ReZero-Search-LLM-Agent-Fork/docs/dataset.md

# Dataset

This document describes the creation of a data pipeline to generate a dataset.

## Implementation Phases

- [ ] 1.Simple chunk paraphrasing logic that's just work
    - After splitting, feed the splitted chunks into LLM to paraphrase
    - Rebuil the FAISS index with the paraphrased chunks
    - Don't touch `question.json`
- [ ] 2.Enhance the dataset quality with API (check backlog)

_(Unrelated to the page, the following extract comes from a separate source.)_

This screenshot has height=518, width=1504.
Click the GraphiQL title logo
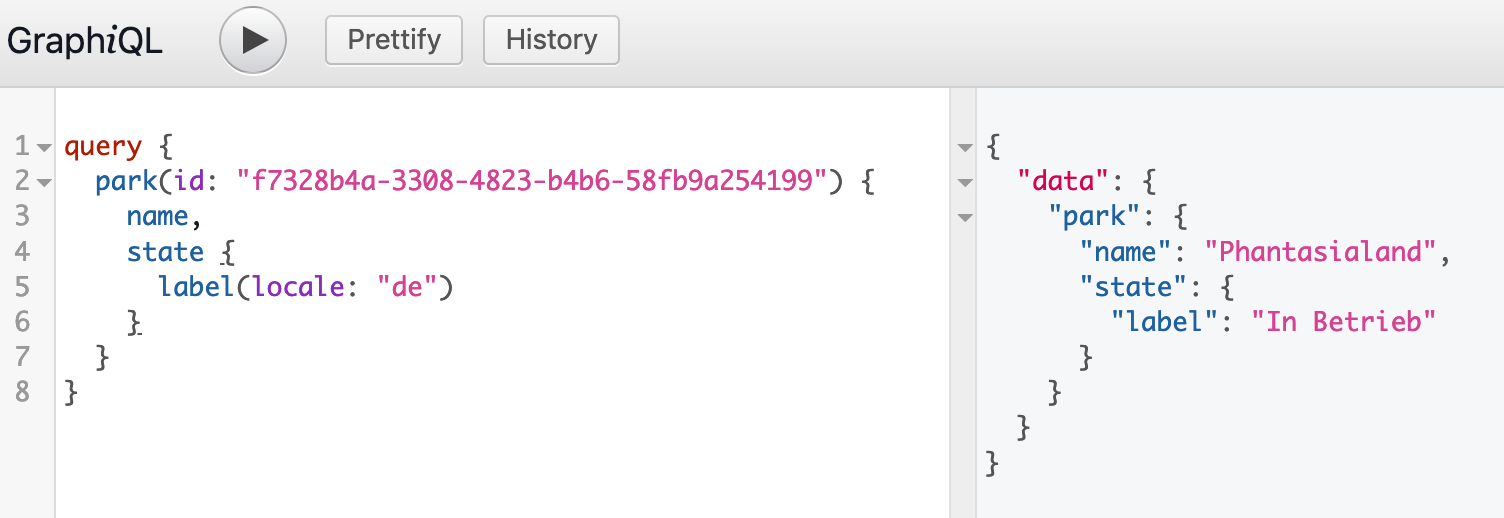tap(85, 41)
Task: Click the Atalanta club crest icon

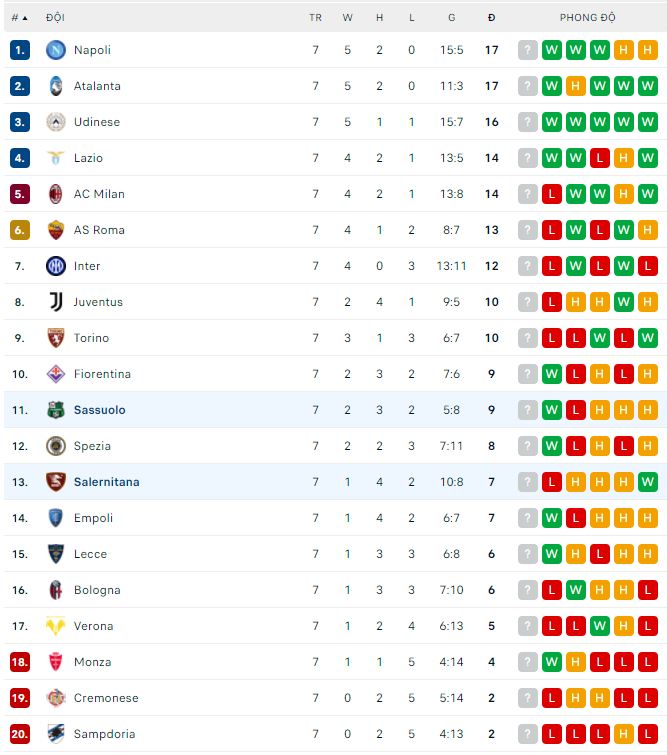Action: point(55,86)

## Inital idea from @tikikun

- Take a dataset and break it into chunks.
- Use the **ground truth chunks** (the original, correct ones).
- Use an AI model to **paraphrase** those chunks—rewrite them in a different way while keeping the same meaning.
- During training, give the model these **paraphrased chunks** and ask it to **search for the original chunk**.
- If the model finds the correct original chunk, it gets a **reward**.
- This way, the model learns to **retrieve the most accurate chunk** even when given noisy or reworded input.

### Why Does This Work?

- **Paraphrasing adds noise**, making the training more realistic.
- The model learns to **recover the true information** from different ways of saying it.
- It ensures the model **only stops searching when it finds the exact right answer**.
- This makes retrieval stronger because it trains the model to handle **real-world variations in wording**.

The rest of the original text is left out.